Re: EINTR in ftruncate()

From: Thomas Munro <thomas(dot)munro(at)gmail(dot)com>
To: Andres Freund <andres(at)anarazel(dot)de>
Cc: Alvaro Herrera <alvherre(at)alvh(dot)no-ip(dot)org>, Pg Hackers <pgsql-hackers(at)lists(dot)postgresql(dot)org>
Subject: Re: EINTR in ftruncate()
Date: 2022-07-07 05:58:10
Message-ID: CA+hUKGJSm-nq8s+_59zb7NbFQF-OS=xTnTAiGLrQpuSmU2y_1A@mail.gmail.com
Views: Raw Message | Whole Thread | Download mbox | Resend email
Thread:
Lists: pgsql-hackers

On Thu, Jul 7, 2022 at 9:05 AM Thomas Munro <thomas(dot)munro(at)gmail(dot)com> wrote:
> On Thu, Jul 7, 2022 at 9:03 AM Andres Freund <andres(at)anarazel(dot)de> wrote:
> > On 2022-07-07 08:56:33 +1200, Thomas Munro wrote:
> > > On Thu, Jul 7, 2022 at 8:39 AM Andres Freund <andres(at)anarazel(dot)de> wrote:
> > > > So I think we need: 1) block most signals, 2) a retry loop *without*
> > > > interrupt checks.

Here's a draft patch that tries to explain all this in the commit
message and comments.

Even if we go with this approach now, I think it's plausible that we
might want to reconsider this yet again one day, perhaps allocating
memory with some future asynchronous infrastructure while still
processing interrupts.

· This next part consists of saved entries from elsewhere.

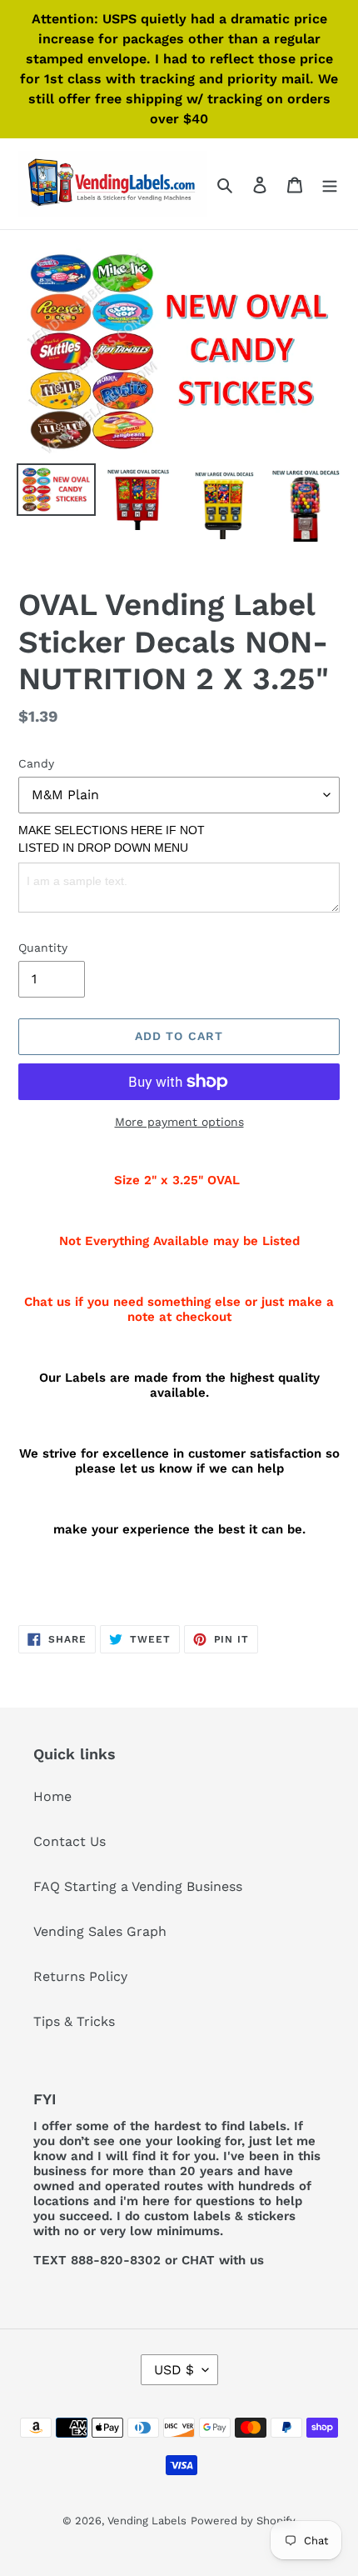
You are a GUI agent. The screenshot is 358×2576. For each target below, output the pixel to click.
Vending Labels (146, 2520)
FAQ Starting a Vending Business (137, 1886)
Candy (36, 763)
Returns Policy (80, 1976)
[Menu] (329, 184)
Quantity (42, 947)
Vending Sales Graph (100, 1931)
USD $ (174, 2370)
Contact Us (69, 1841)
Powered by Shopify (243, 2520)
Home (52, 1796)
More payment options (179, 1121)
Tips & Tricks (74, 2021)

It's not very nice to hold up recovery or
ProcSignalBarrier for long operations.

I'm a little unclear about ftruncate() here. I don't expect it to
report EINTR in other places where we use it (ie to make a local file
on a non-"slow device" smaller), because I expect that to be like
read(), write() etc which we don't wrap in EINTR loops. Here you've
observed EINTR when messing around with a debugger*. It seems
inconsistent to put posix_fallocate() in an EINTR retry loop for the
benefit of debuggers, but not ftruncate(). But perhaps that's good
enough, on the theory that posix_fallocate(1GB) is a very large target
and you have a decent chance of hitting it.

Another observation while staring at that ftruncate(): It's entirely
redundant on Linux, because we only ever call dsm_impl_posix_resize()
to make the segment bigger. Before commit 3c60d0fa (v12) it was
possible to resize a segment to be smaller with dsm_resize(), so you
needed one or t'other depending on the requested size and we just
called both, but dsm_resize() wasn't ever used AFAIK and didn't even
work on all DSM implementations, among other problems, so we ripped it
out. So... on master at least, we could also change the #ifdef to be
either-or. While refactoring like that, I think we might as well also
rearrange the code so that the wait event is reported also for other
OSes, just in case it takes a long time. See 0002 patch.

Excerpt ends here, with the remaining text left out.